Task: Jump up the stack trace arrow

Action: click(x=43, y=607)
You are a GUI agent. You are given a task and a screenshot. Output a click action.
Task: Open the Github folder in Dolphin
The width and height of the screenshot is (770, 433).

______

Aim of the exercise – Reproduce all of the entries above word for word, keeping every line as it appears.

Result of the task –
Task: Jump up the stack trace arrow

Action: click(x=43, y=607)
You are a GUI agent. You are given a task and a screenshot. Output a click action.
Task: Open the Github folder in Dolphin
The width and height of the screenshot is (770, 433).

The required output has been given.